TEXT SECTION START

Choose Your Beliefs Wisely
Throughout my 20s, I have bounced from various systems and modalities and what I have come to recognize is: I am obsessed with extremes. I am obsessed with diving head-first into a new system, teaching, or way of living, and allowing it to consume my entire world. What I have learnt, through much trial and error, is that this pattern isn’t healthy (for me). It provides a false sense of certainty — something to grab onto, rigidly, to feel like I had control over my life.
It was also a means of outsourcing my own autonomy. Instead of consulting my intuition, I sought to find answers in the external, a set of “guidelines” to tell me what to do. It is not that these systems or modalities are “bad.” In fact, many are incredibly useful, practical, and transformative. But our relationship to these systems and modalities become muddled when we convert it into a belief system or dogmatic way of living, not unlike religion. When we become very rigid and fixed in any one system or modality, it cuts us off from other parts of ourselves that can’t be expressed through that specific lens. We conflate our identification with a set of labels which box us in, instead of witnessing who we truly are (a set of contradictions and complexities, which may not match up 100% with any one system of school of thought).

TEXT SECTION END
MATERIAL PROVIDED START

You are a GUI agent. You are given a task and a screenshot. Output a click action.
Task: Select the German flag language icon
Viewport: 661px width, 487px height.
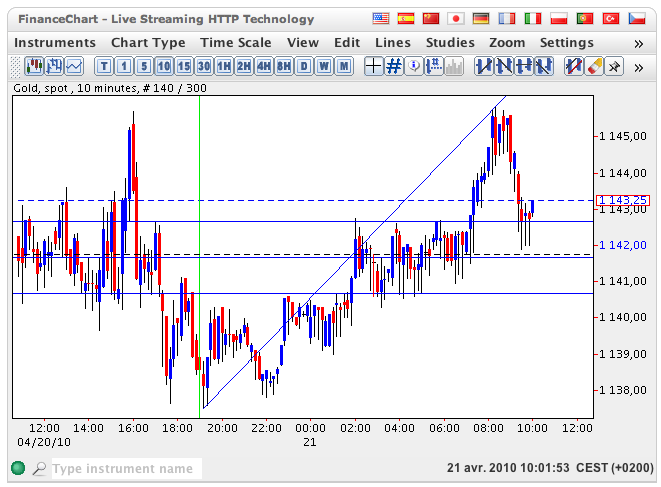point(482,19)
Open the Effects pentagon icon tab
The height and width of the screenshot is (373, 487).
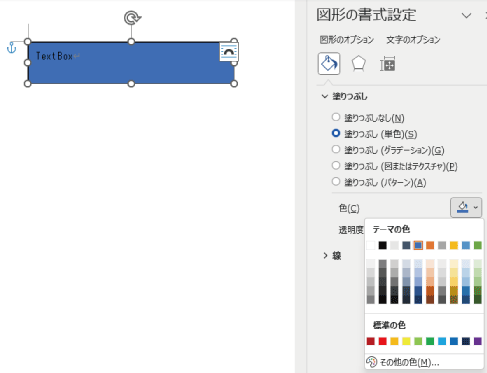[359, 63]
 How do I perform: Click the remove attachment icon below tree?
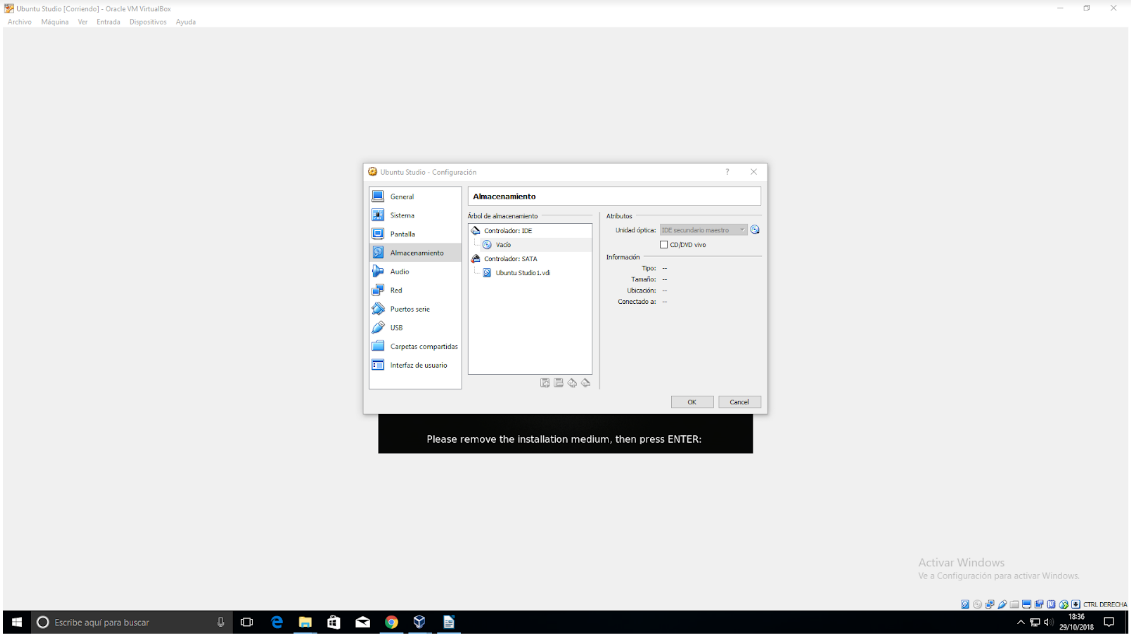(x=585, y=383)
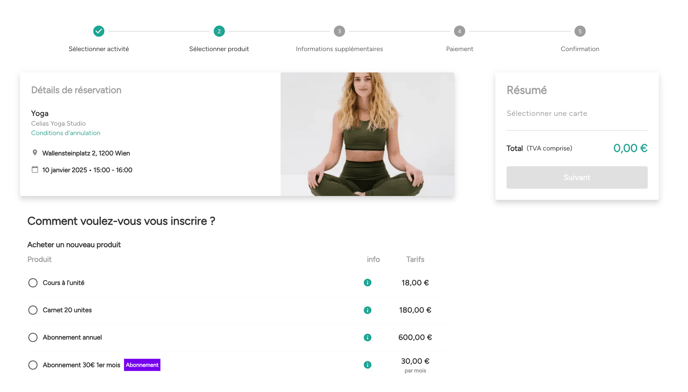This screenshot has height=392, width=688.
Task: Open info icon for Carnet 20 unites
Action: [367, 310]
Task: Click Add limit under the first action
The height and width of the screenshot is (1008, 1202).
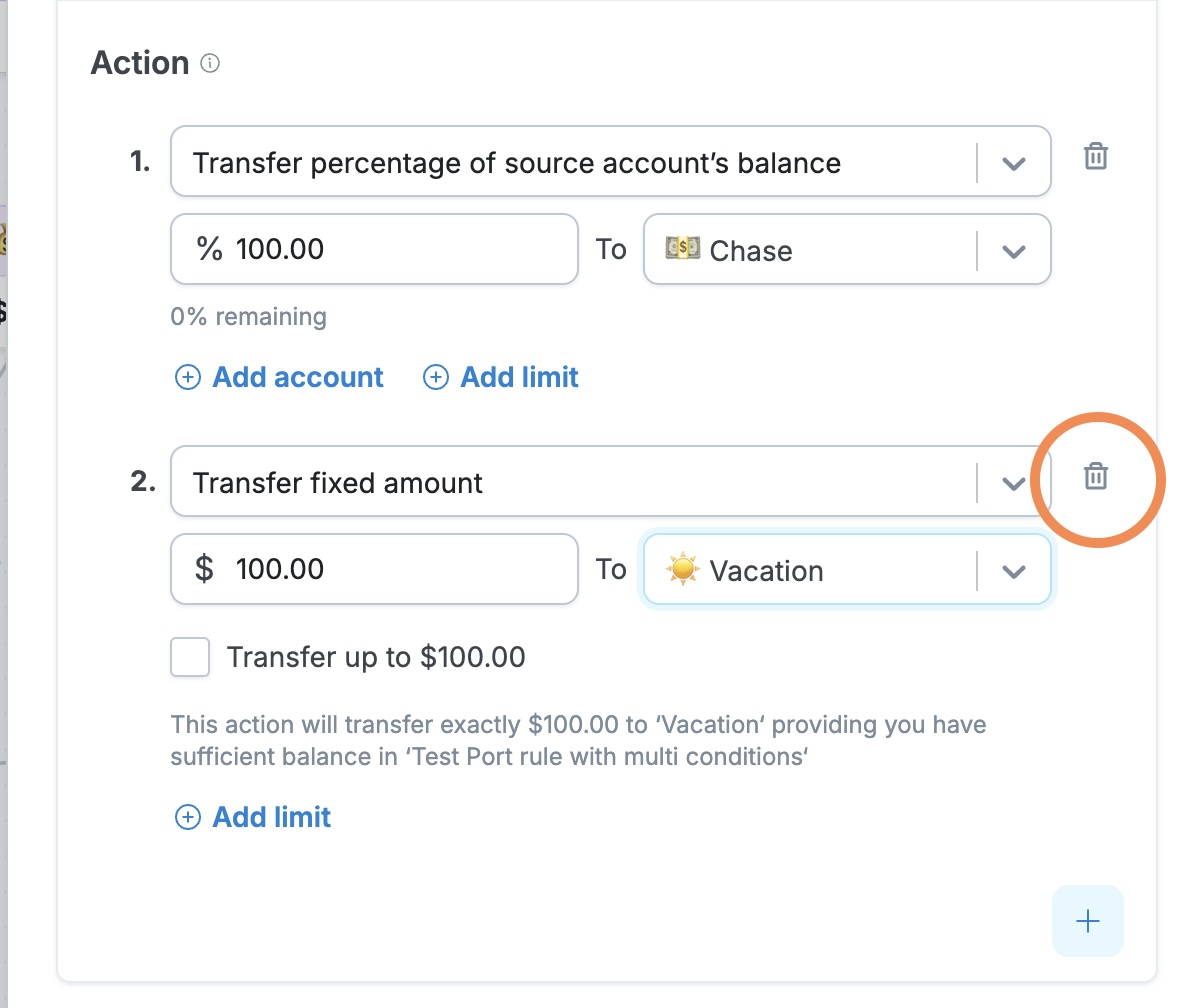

MATERIAL PROVIDED END

◆ ASSIGNED TASK 1:
Reproduce the passage on choosing beliefs word for word, between "Choose Your Beliefs" and "over my life.", inclusive.
◆ ASSIGNED TASK 2:
In the passage on choosing beliefs, what does the writer say the pattern of diving head-first into a new system provides?
The material is separate from the passage on choosing beliefs.

◆ TASK ANSWER 1:
Choose Your Beliefs Wisely
Throughout my 20s, I have bounced from various systems and modalities and what I have come to recognize is: I am obsessed with extremes. I am obsessed with diving head-first into a new system, teaching, or way of living, and allowing it to consume my entire world. What I have learnt, through much trial and error, is that this pattern isn’t healthy (for me). It provides a false sense of certainty — something to grab onto, rigidly, to feel like I had control over my life.

◆ TASK ANSWER 2:
A false sense of certainty.